Концертный абонемент
Симфонический абонемент — одно из величайших достижений советской культуры. Заплатившим за него слушателям предлагалось посетить несколько концертов, объединенных тематически. При этом часто их предварял рассказ о музыке. Абонемент жив и пользуется популярностью до сих пор.
Петербургская филармония, заведение серьезное и консервативное, к 50-летию присвоения ей имени Шостаковича открыла абонемент, посвященный ленинградским премьерам композитора, а брукнеровский абонемент, например, идет уже два сезона. Что удивительно, и эмоционально тяжелая музыка Шостаковича, и не самая известная, не заигрывающая со страстями музыка Брукнера, которая целиком принадлежит области возвышенного, — оба абонемента собирают полные залы.

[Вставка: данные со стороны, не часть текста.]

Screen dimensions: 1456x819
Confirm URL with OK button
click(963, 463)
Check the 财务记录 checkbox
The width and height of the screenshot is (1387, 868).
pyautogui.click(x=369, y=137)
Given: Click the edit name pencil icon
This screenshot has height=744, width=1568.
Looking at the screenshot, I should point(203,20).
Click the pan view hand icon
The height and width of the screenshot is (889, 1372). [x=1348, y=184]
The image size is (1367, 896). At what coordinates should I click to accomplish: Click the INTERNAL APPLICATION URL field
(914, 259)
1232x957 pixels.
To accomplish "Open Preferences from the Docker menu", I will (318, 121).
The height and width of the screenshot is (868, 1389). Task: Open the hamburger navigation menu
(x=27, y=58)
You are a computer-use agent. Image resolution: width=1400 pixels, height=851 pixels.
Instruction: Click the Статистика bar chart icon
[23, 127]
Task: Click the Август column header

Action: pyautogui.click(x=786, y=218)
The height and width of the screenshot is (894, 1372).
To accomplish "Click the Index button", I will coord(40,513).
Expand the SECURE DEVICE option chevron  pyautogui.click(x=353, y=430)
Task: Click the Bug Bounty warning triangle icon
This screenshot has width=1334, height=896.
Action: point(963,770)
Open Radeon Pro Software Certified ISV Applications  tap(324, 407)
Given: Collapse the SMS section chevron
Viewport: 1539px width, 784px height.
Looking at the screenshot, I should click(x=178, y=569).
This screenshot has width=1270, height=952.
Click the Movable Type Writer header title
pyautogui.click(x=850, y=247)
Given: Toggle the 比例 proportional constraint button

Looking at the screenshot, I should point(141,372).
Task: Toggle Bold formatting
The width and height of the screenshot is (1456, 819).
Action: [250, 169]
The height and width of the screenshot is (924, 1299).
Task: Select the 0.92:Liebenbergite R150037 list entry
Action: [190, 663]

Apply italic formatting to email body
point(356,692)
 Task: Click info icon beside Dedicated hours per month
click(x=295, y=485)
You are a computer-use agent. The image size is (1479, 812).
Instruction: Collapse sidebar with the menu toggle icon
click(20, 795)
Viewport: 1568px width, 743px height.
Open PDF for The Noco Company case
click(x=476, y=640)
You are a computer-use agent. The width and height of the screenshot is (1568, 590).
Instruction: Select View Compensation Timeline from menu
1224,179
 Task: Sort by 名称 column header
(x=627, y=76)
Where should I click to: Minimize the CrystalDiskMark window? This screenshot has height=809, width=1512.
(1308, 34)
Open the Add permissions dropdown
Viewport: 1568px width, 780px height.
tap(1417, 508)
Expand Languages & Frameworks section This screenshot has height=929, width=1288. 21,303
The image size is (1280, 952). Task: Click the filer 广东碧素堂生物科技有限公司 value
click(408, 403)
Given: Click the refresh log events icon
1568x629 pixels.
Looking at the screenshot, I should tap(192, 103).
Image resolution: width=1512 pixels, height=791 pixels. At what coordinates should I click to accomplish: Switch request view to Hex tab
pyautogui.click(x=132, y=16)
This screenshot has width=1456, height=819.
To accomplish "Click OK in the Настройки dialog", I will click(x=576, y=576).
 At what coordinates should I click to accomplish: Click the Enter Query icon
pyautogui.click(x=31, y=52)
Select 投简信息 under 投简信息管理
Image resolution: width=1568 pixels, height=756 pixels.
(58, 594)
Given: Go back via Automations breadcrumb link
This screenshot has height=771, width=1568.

Одновременно репертуар филармонии отражает мировые концертные тренды. Здесь теперь звучит больше современной музыки, в том числе джаза, появились премьеры новых сочинений современных композиторов. В прошлом году, к примеру, была исполнена «Книга меланхолии» Настасьи Хрущевой — произведение, которое имеет все шансы войти в новейшую историю российской музыки. После пандемии филармонические оркестры при поддержке ВТБ возобновили международные гастроли.
Культурный фундамент
Итак, уровень концертов в филармонии чаще всего высочайший. Культура поведения публики изменилась к лучшему: теперь вместо разъезда под последнюю часть концерта — вызов артистов на бис. Просветительская миссия все так же в силе, открытость новому присутствует, память о прошлом бережно хранится. И, как ни странно, несмотря на все перемены, за пару веков здесь мало что изменилось.
«Больше 20 лет мы поддерживаем одну из старейших музыкальных институций России. Филармония им. Д.Д. Шостаковича постоянно ищет новые форматы общения с аудиторией. В этом году она стала частью нашего нового проекта — в рамках ПМЭФ-2025 гости и жители Петербурга смогут познакомиться с разработанным ВТБ культурным маршрутом. Надеемся, что проект поможет по-новому взглянуть на Петербург и узнать в том числе историю одного из лучших симфонических залов России», — отмечает старший вице-президент ВТБ Наталья Кочнева.
Классическую музыку не обязательно понимать, знать и любить. Можно вовсе не интересоваться концертной жизнью, лишь иногда слушая что-то понравившееся просто для развлечения. В отсутствии интереса нет ничего плохого. Кто упрекнет в малокультурности, допустим, Набокова, которому музыка была совершенно чужда? Но если вдруг заноет в душе, появится какая-то неясная тоска по прекрасному и возвышенному, в Петербурге точно есть место, где можно эту тоску утолить.